• Check your understanding
a - Answer these questions from the passage on LiDAR in archaeology:
(i) What makes rainforest sites extremely difficult to study?
(ii) Which university carried out the study that used LiDAR at Caracol, and in what country is Caracol?
(iii) What kinds of areas does the quoted passage name as more easily studied?
b - Continue the passage on LiDAR in archaeology from its last sentence.

• Extracted text
- - -

This LiDAR technology has been incredibly valuable within the field of archaeology because it is able to map and record things that humans are incapable of on foot. For example, studying rainforest sites is extremely difficult due to the extreme terrain and abundant wildlife, especially the expansive rainforest canopies. Because of this limited access to these sites, some of the histories of these areas is largely unknown. This leads to many legends and even articles to be written about these “lost civilizations” that have been “discovered.”

One study by the University of Central Florida, for example, used LiDAR to recover ancient Mayan cities at Caracol in Belize. Before this technology, archaeologists were mostly unable to analyze the innovative accomplishments and ingenuity of the Maya because of the dense and difficult to navigate rainforests. One interesting question that was raised in this study is as follows:

“It often appears that sites in more easily studied areas of the world–plains, sparse forests, or areas cleared in modern times—are larger and more complex than their tropical forest counterparts. Does this impression reflect the inability of ancient humans to create large, sustainable settlements in the tropics, or is it the result of incomplete investigations, hampered by the complications of working in a rainforest?”(Chase 2010).

- - -

• Data provided

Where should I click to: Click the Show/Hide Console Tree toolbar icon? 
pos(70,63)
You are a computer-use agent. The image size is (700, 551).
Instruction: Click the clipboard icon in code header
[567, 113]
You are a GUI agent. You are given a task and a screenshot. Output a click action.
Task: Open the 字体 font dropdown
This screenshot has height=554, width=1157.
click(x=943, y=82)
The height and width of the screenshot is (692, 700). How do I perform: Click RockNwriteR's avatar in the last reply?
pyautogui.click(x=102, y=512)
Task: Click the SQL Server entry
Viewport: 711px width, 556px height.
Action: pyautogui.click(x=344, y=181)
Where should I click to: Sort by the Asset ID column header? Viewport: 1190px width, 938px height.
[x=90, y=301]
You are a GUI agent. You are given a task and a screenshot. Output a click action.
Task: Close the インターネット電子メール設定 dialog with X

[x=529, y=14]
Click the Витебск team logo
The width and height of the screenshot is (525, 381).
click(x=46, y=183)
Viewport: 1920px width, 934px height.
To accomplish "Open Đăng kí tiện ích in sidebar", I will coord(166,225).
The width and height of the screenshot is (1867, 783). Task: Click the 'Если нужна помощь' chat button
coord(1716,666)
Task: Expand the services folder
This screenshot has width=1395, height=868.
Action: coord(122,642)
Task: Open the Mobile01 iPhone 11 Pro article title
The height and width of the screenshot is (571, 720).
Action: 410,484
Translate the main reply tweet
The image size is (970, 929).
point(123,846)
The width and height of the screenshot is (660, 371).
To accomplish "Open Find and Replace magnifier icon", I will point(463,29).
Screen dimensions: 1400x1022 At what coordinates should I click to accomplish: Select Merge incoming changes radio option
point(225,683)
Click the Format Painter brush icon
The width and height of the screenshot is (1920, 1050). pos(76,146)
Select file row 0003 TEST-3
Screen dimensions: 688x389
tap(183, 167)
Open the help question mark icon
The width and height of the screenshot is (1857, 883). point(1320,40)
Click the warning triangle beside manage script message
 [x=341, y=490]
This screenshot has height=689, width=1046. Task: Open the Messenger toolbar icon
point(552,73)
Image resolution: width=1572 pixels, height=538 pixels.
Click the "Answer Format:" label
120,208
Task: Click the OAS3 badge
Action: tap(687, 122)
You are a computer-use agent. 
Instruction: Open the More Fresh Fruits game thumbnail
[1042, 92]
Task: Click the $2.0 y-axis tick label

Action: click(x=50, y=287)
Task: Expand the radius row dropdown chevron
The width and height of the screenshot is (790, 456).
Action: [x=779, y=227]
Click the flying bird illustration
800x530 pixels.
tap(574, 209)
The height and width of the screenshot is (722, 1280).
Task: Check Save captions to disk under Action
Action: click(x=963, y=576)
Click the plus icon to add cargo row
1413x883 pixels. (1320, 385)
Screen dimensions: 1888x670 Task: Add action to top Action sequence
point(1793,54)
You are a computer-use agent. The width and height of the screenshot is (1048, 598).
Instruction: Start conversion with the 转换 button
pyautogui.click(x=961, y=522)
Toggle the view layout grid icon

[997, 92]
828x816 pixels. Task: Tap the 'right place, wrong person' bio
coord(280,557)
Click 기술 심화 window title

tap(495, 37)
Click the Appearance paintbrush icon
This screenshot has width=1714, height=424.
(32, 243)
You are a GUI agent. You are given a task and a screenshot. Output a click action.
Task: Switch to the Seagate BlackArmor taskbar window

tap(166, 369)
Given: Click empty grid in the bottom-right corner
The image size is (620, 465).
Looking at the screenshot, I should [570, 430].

- - -

• Task answers
a -
(i) The extreme terrain and abundant wildlife, especially the expansive rainforest canopies.
(ii) The University of Central Florida carried out the study, and Caracol is in Belize.
(iii) Plains, sparse forests, and areas cleared in modern times.

b -
“In this LiDAR image of the Caracol epicenter, the jungle cover has been removed. Clearly visible—as ripples in the valleys and hillsides—are the agricultural terraces the ancient Maya constructed to feed the sprawling city.” (Courtesy Arlen Chase) (https://archive.archaeology.org/1007/etc/caracol.html)

 

The LiDAR system can read through the thick forest canopies, revealing the features underneath, allowing archaeologists to analyze these structures and to identify potential activity areas that might warrant further excavation. This study was able to confirm that Caracol was a “low-density agricultural city encompassing some 70 square miles” (Chase 2010). The researchers’ previous data, documented through ground field work had recorded some features, but the LiDAR assisted them in documenting the site’s “entire communication and transportation infrastructure at its height during the Late Classic Period” (Chase 2010). Other sites where LiDAR has been exponentially valuable are those at Tikal in Guatemala and Calakmul in Mexico. LiDAR, however, does have a few drawbacks. It cannot record completely perishable structures and although it can distinguish features that are less than a foot in height, it is still not completely accurate and will always require further research and groundwork. The benefits of LiDAR, however, are invaluable in excavating archaeological sites and in allowing archaeologists to reconstruct ancient civilizations.

Additional Content:

Clynes, Tom. “Laser Scans Reveal Maya ‘Megalopolis’ Below Guatemalan Jungle.” National Geographic, National Geographic Society, 14 Feb. 2018, news.nationalgeographic.com/2018/02/maya-laser-lidar-guatemala-pacunam/.

Loughran, Jack. “Lidar Used to Make 3D Model of the Amazon to Understand Drought Impact.” RSS, The Institution of Engineering and Technology, 13 June 2018, eandt.theiet.org/content/articles/2018/06/lidar-used-to-make-3d-model-of-the-amazon-to-understand-drought-impact/.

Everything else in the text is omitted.